▶ [INSTRUCTIONS FOR THE TASK]:
Your reply should be the following data, copied exactly.

Collected data:
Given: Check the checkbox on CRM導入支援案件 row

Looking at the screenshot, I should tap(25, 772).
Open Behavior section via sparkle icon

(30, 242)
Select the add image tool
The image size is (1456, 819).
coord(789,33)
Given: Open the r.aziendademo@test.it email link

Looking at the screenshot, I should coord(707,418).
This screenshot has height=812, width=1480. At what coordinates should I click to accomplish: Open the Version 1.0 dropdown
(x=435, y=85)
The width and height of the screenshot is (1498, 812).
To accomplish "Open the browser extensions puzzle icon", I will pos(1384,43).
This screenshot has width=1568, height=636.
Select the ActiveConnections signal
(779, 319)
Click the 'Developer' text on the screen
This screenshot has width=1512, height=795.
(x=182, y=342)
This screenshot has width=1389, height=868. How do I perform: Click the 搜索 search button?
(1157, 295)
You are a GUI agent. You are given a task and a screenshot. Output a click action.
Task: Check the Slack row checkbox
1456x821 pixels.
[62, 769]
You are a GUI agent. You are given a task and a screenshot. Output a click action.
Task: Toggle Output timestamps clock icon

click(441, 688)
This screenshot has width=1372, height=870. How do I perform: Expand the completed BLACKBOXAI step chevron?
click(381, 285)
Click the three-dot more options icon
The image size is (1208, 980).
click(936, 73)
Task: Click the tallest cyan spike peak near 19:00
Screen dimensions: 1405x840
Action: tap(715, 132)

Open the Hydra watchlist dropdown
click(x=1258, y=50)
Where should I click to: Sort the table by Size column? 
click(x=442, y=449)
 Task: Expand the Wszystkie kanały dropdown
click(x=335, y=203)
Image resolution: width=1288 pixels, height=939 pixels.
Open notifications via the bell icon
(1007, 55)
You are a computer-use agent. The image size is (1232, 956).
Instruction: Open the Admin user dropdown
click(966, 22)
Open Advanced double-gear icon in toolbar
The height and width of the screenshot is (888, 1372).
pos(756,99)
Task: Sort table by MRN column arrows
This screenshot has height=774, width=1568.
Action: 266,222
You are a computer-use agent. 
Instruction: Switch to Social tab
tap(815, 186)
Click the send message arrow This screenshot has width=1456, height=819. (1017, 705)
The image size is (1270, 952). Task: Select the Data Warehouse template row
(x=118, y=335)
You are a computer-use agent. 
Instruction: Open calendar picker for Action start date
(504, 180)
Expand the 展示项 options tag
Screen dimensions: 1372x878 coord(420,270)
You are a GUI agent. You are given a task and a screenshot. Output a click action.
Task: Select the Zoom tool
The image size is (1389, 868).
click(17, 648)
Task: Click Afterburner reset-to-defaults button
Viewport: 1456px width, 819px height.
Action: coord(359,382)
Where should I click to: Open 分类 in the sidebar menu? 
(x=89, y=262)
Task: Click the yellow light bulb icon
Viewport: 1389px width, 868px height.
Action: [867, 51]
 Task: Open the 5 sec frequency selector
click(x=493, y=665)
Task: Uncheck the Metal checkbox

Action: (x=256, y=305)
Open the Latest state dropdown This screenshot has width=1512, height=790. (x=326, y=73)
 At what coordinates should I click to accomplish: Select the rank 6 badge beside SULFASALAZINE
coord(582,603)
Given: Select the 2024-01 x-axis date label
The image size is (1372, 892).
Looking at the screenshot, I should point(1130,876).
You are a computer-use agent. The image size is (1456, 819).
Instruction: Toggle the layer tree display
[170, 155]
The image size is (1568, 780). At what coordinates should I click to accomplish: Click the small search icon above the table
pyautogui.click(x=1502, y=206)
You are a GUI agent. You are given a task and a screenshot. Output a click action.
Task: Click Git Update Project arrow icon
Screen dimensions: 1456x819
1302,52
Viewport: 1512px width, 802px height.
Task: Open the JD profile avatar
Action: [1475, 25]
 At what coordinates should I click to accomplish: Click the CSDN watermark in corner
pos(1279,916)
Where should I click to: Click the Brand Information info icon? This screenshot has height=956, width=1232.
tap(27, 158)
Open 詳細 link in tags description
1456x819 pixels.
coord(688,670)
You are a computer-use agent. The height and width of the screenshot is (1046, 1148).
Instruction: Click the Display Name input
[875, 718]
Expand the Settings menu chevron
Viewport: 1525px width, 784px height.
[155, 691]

▶ [OUTPUT OF THE EXERCISE]:
Given: Check the checkbox on CRM導入支援案件 row

Looking at the screenshot, I should tap(25, 772).
Open Behavior section via sparkle icon

(30, 242)
Select the add image tool
The image size is (1456, 819).
coord(789,33)
Given: Open the r.aziendademo@test.it email link

Looking at the screenshot, I should coord(707,418).
This screenshot has height=812, width=1480. At what coordinates should I click to accomplish: Open the Version 1.0 dropdown
(x=435, y=85)
The width and height of the screenshot is (1498, 812).
To accomplish "Open the browser extensions puzzle icon", I will pos(1384,43).
This screenshot has width=1568, height=636.
Select the ActiveConnections signal
(779, 319)
Click the 'Developer' text on the screen
This screenshot has width=1512, height=795.
(x=182, y=342)
This screenshot has width=1389, height=868. How do I perform: Click the 搜索 search button?
(1157, 295)
You are a GUI agent. You are given a task and a screenshot. Output a click action.
Task: Check the Slack row checkbox
1456x821 pixels.
[62, 769]
You are a GUI agent. You are given a task and a screenshot. Output a click action.
Task: Toggle Output timestamps clock icon

click(441, 688)
This screenshot has width=1372, height=870. How do I perform: Expand the completed BLACKBOXAI step chevron?
click(381, 285)
Click the three-dot more options icon
The image size is (1208, 980).
click(936, 73)
Task: Click the tallest cyan spike peak near 19:00
Screen dimensions: 1405x840
Action: tap(715, 132)

Open the Hydra watchlist dropdown
click(x=1258, y=50)
Where should I click to: Sort the table by Size column? 
click(x=442, y=449)
 Task: Expand the Wszystkie kanały dropdown
click(x=335, y=203)
Image resolution: width=1288 pixels, height=939 pixels.
Open notifications via the bell icon
(1007, 55)
You are a computer-use agent. The image size is (1232, 956).
Instruction: Open the Admin user dropdown
click(966, 22)
Open Advanced double-gear icon in toolbar
The height and width of the screenshot is (888, 1372).
pos(756,99)
Task: Sort table by MRN column arrows
This screenshot has height=774, width=1568.
Action: 266,222
You are a computer-use agent. 
Instruction: Switch to Social tab
tap(815, 186)
Click the send message arrow This screenshot has width=1456, height=819. (1017, 705)
The image size is (1270, 952). Task: Select the Data Warehouse template row
(x=118, y=335)
You are a computer-use agent. 
Instruction: Open calendar picker for Action start date
(504, 180)
Expand the 展示项 options tag
Screen dimensions: 1372x878 coord(420,270)
You are a GUI agent. You are given a task and a screenshot. Output a click action.
Task: Select the Zoom tool
The image size is (1389, 868).
click(17, 648)
Task: Click Afterburner reset-to-defaults button
Viewport: 1456px width, 819px height.
Action: coord(359,382)
Where should I click to: Open 分类 in the sidebar menu? 
(x=89, y=262)
Task: Click the yellow light bulb icon
Viewport: 1389px width, 868px height.
Action: [867, 51]
 Task: Open the 5 sec frequency selector
click(x=493, y=665)
Task: Uncheck the Metal checkbox

Action: (x=256, y=305)
Open the Latest state dropdown This screenshot has width=1512, height=790. (x=326, y=73)
 At what coordinates should I click to accomplish: Select the rank 6 badge beside SULFASALAZINE
coord(582,603)
Given: Select the 2024-01 x-axis date label
The image size is (1372, 892).
Looking at the screenshot, I should point(1130,876).
You are a computer-use agent. The image size is (1456, 819).
Instruction: Toggle the layer tree display
[170, 155]
The image size is (1568, 780). At what coordinates should I click to accomplish: Click the small search icon above the table
pyautogui.click(x=1502, y=206)
You are a GUI agent. You are given a task and a screenshot. Output a click action.
Task: Click Git Update Project arrow icon
Screen dimensions: 1456x819
1302,52
Viewport: 1512px width, 802px height.
Task: Open the JD profile avatar
Action: [1475, 25]
 At what coordinates should I click to accomplish: Click the CSDN watermark in corner
pos(1279,916)
Where should I click to: Click the Brand Information info icon? This screenshot has height=956, width=1232.
tap(27, 158)
Open 詳細 link in tags description
1456x819 pixels.
coord(688,670)
You are a computer-use agent. The height and width of the screenshot is (1046, 1148).
Instruction: Click the Display Name input
[875, 718]
Expand the Settings menu chevron
Viewport: 1525px width, 784px height.
[155, 691]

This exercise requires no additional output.